- **Exercise instructions**
Return all lines below containing the word "resolution".

- **Material for this task**
***

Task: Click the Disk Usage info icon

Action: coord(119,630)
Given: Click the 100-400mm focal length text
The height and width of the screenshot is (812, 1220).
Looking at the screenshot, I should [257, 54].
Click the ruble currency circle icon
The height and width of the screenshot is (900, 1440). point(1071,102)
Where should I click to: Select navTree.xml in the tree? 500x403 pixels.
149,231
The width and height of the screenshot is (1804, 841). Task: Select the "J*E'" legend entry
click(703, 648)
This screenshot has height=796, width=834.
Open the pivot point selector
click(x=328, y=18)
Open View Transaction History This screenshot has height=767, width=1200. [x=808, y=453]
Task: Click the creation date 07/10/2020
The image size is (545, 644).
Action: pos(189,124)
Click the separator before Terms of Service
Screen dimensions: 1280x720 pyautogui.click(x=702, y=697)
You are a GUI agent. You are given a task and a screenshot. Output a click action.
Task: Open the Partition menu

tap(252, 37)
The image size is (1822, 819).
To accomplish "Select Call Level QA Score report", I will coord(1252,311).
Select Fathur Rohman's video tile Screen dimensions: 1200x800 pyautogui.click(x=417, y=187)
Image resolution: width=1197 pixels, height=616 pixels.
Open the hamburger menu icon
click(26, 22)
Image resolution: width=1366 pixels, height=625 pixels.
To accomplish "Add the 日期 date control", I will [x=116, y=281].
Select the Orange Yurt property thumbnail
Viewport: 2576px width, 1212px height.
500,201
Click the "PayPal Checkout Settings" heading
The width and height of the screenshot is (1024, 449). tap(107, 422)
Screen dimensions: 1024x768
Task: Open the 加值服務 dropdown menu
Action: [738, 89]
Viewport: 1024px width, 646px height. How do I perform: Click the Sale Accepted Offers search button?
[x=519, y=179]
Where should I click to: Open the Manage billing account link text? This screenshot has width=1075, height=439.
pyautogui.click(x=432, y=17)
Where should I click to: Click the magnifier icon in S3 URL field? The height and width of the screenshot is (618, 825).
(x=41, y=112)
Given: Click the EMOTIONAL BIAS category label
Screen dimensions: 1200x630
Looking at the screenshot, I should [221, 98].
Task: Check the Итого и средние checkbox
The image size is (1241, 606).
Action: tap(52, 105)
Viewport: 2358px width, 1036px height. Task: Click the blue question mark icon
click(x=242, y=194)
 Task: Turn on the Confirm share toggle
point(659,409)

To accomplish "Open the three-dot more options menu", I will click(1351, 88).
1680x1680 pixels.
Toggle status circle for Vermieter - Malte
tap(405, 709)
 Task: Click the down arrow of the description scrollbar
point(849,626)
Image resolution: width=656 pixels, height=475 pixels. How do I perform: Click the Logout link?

***

- **Written reply**
Image resolution: width=1197 pixels, height=616 pixels.
Image resolution: width=1366 pixels, height=625 pixels.
Image resolution: width=656 pixels, height=475 pixels. How do I perform: Click the Logout link?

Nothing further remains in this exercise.